In relazione alla difficilissima situazione in cui il porto di Ravenna e tutta la sua comunità lavorativa si trova in questo momento, Filt- CGIL e Fit-CISL, hanno voluto presentare una richiesta di confronto urgente rivolta al Presidente dell’ ADSP Ravenna, al Sindaco di Ravenna, al Prefetto di Ravenna e Capitaneria di Porto Ravenna, in cui evidenzino la necessità di un coordinamento che vada ad analizzare quanto previsto dal “Protocollo condiviso di regolamentazione delle misure per il contenimento della diffusione del virus Covid-19 negli ambienti di lavoro” e funga da regia attiva per la tutela, la salute e la sicurezza di tutti i lavoratori.

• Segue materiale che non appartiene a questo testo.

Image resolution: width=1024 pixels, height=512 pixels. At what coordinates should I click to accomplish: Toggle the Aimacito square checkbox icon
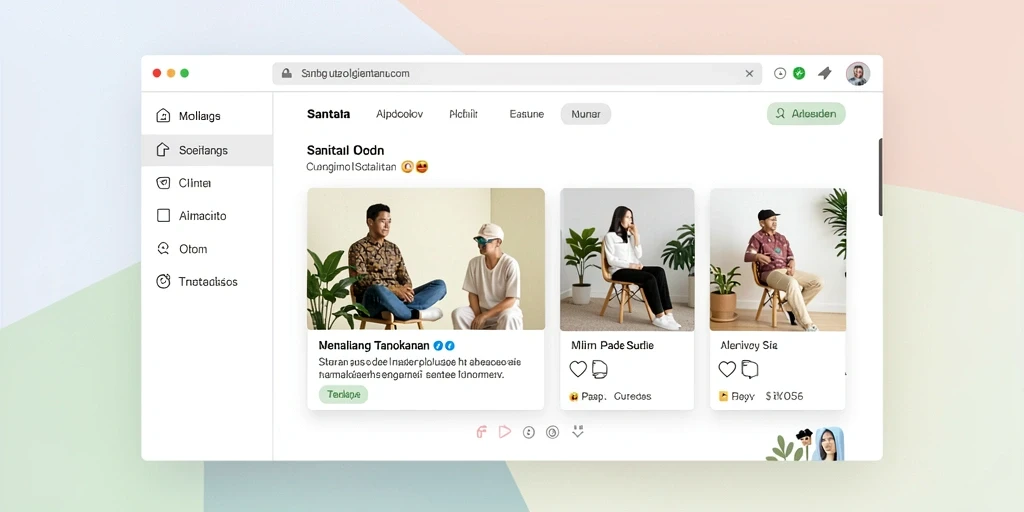(163, 216)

Filt- CGIL e Fit-CISL evidenziano che il reperimento di quei DPI necessari, per la protezione delle vie respiratorie, per lo svolgimento delle normali operazioni portuali e anche per il rischio biologico Covid-19, previsti dai DVR e DUVRI a oggi è difficoltoso e le scorte attuali sono praticamente esaurite.

“È stato segnalato l’utilizzo di mascherine usa e getta per più giorni lavorativi. È stato segnalato l’utilizzo di mascherine di tipo ffp2 che, a nostro avviso e secondo i campionamenti, potrebbero non essere adeguate al rischio silice libera cristallina, entrato nei cancerogeni nel 2017” sottolineano i sindacati che evidenziano la necessità di rafforzare la diffusione e applicazione del “Protocollo condiviso di regolamentazione delle misure per il contenimento della diffusione del virus Covid-19 negli ambienti di lavoro” in tutte le aziende del porto, anche in quelle meno o non sindacalizzate”.

Riteniamo fondamentale e necessario un Comitato Porto che analizzi, in caso di esigenze, quali siano le operazioni essenziali contenute nelle prescrizioni delle filiere indispensabili” spiegano i sindacati e chiedono che venga  analizzato compiutamente il carico, cui sono soggetti tutti i lavoratori portuali, “poichè svolgere mansioni con un carico fisico rilevante utilizzando maschere interofacciali (in quanto le mascherine usa e getta non sono più reperibili per tutti) mettono i lavoratori nella condizione di subire un carico ancora maggiore di quello dovuto e valutato dalle aziende”.

Riteniamo necessario ed impellente un controllo, da parte degli enti preposti, dell’applicazione di tutte quelle procedure previste e finalizzate a incrementare l’efficacia delle misure precauzionali di contenimento adottate per contrastare l’epidemia di COVID-19” concludono Filt- CGIL e Fit-CISL.